Given that avian influenza has been associated with a 71% to 100% mortality rate despite treatment with oseltamivir in the majority of cases (88), there is renewed interest in novel therapeutic approaches to treat the severe pulmonary complications of influenza. One such possibility is the administration of anti-influenza antibodies in the form of convalescent human plasma from patients recovering from influenza infection. In a meta-analysis of studies performed in the Spanish influenza era (1918–1925), a pooled absolute risk reduction in influenza mortality of 21% was shown, raising the possibility of an alternative virus-specific approach to the treatment of influenza (89).
The rapid progression of viral pneumonia to ARDS in previously healthy adults suggests that the damage of influenza might be mediated by the body's reaction to the infection, rather than by the virus itself (90). Experimental 1918-like and H5N1 influenza virus infections are associated with elevated levels of proinflammatory cytokines, sometimes referred to as a cytokine storm. Although antiviral therapy, if initiated early enough, might prevent this reaction (91), three classes of drugs with anti-inflammatory properties—statins, peroxisome proliferator-activated receptors-α agonists (fibrates), and peroxisome proliferator-activated receptors-γ agonists (glitazones)—might individually or in combination prevent influenza-associated acute lung injury (90). Observational trials suggest that statins may reduce risk of pneumonia hospitalization (92, 93) or death (94), although these results may be confounded by a “healthy user” effect (95). One small randomized trial (96) in sepsis patients was reported to have demonstrated a 51% reduction in mortality among patients randomized to receive atorvastatin; however, these results have yet to be published in a peer-reviewed journal. At least one large randomized trial of rosuvastatin for ARDS in patients with pH1N1 is scheduled to begin enrolling patients in the fall of 2009.

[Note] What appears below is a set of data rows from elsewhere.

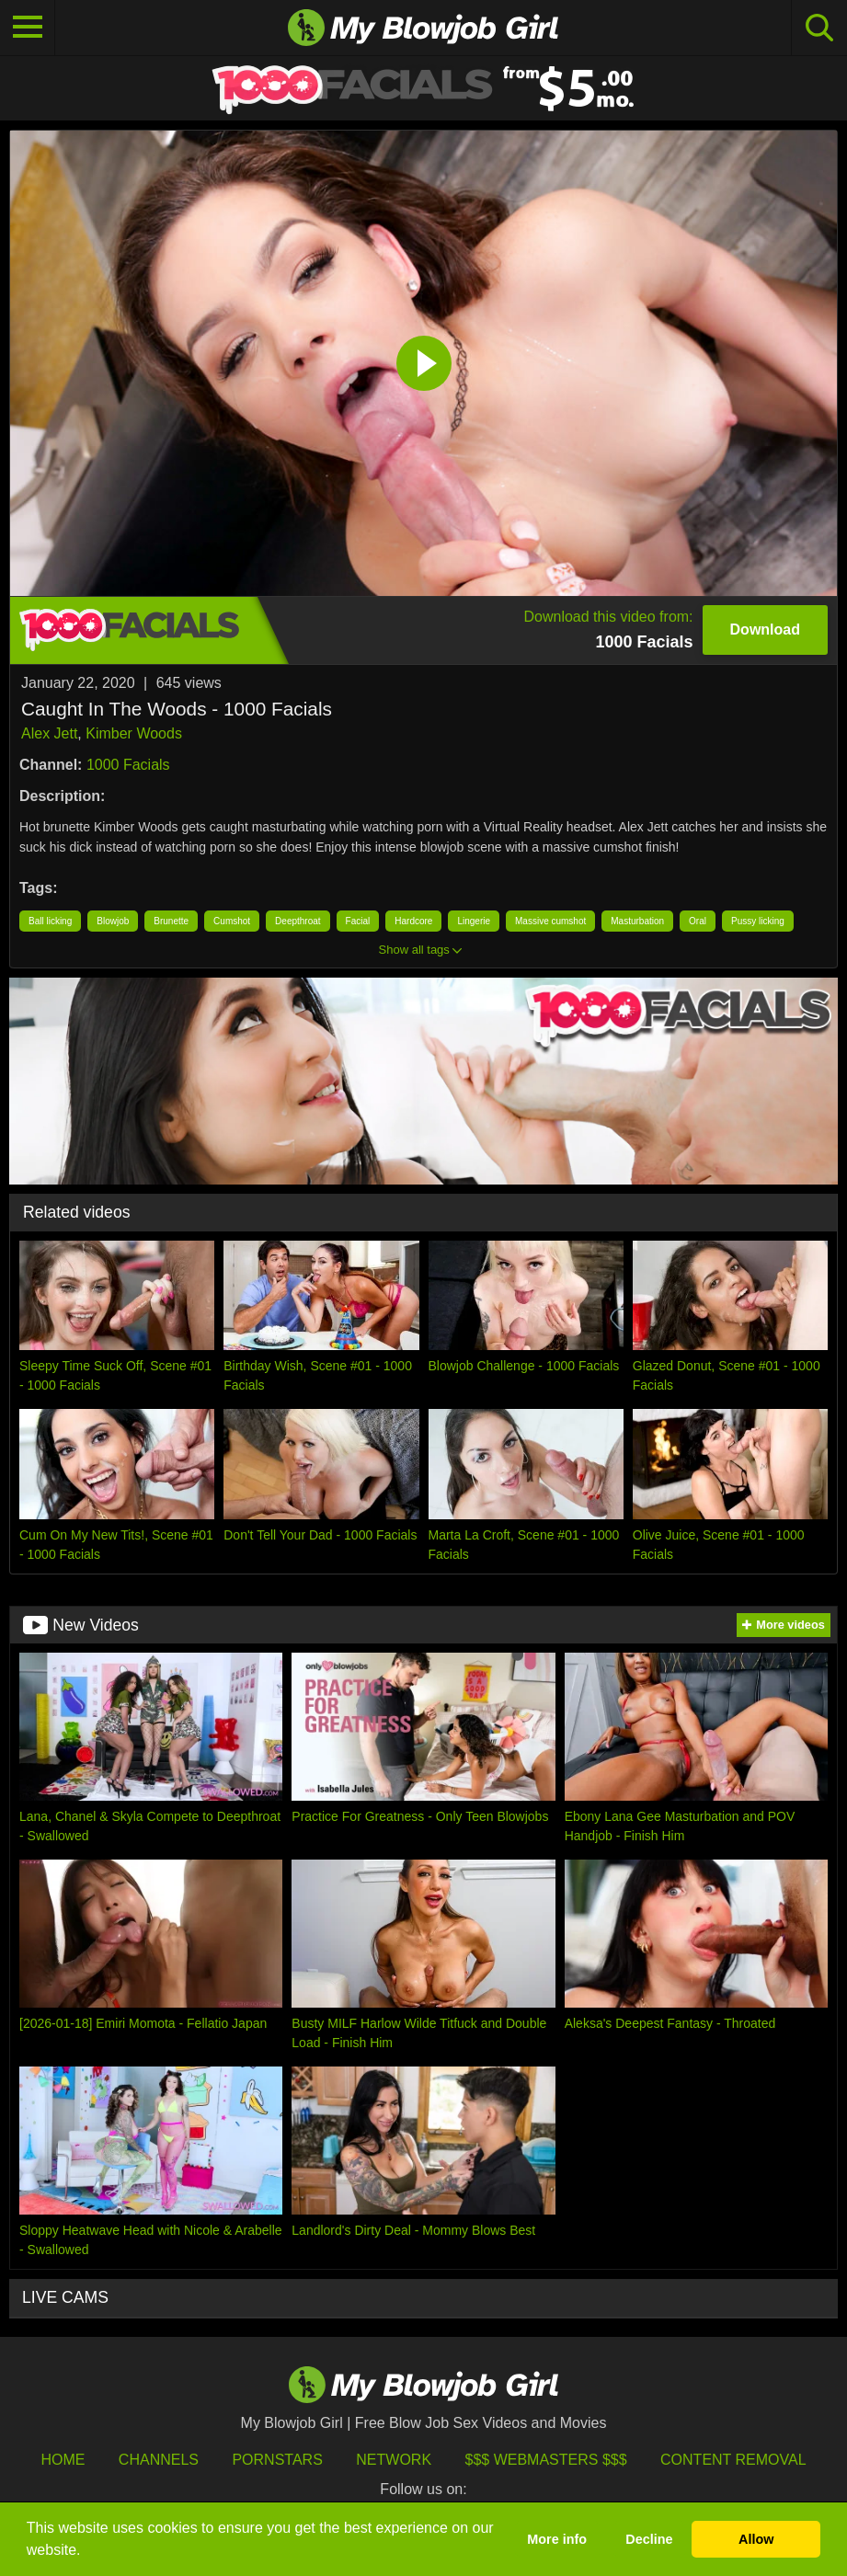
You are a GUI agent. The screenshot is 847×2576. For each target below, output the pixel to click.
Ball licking (50, 921)
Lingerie (473, 921)
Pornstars (277, 2459)
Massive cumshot (550, 921)
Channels (159, 2459)
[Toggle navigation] (27, 27)
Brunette (171, 921)
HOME (62, 2459)
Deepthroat (297, 921)
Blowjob (113, 921)
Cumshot (231, 921)
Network (393, 2459)
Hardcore (413, 921)
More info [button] (557, 2539)
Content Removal (733, 2459)
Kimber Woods (134, 733)
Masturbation (637, 921)
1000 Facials (128, 765)
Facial (358, 921)
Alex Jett (49, 733)
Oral (697, 921)
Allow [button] (755, 2539)
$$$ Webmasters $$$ (546, 2459)
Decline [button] (648, 2539)
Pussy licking (757, 921)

Early reports of pH1N1 influenza describe a virus that is more pathogenic than seasonal influenza and that causes severe infection and complications in relatively young, otherwise healthy individuals. Pulmonary complications are most common, including ARDS in adults and secondary bacterial pneumonia in children. Treatment is mostly supportive, although antiviral therapy and antibiotics should be administered. Better understanding of the pathogenesis of pandemic influenza may lead to more effective therapies.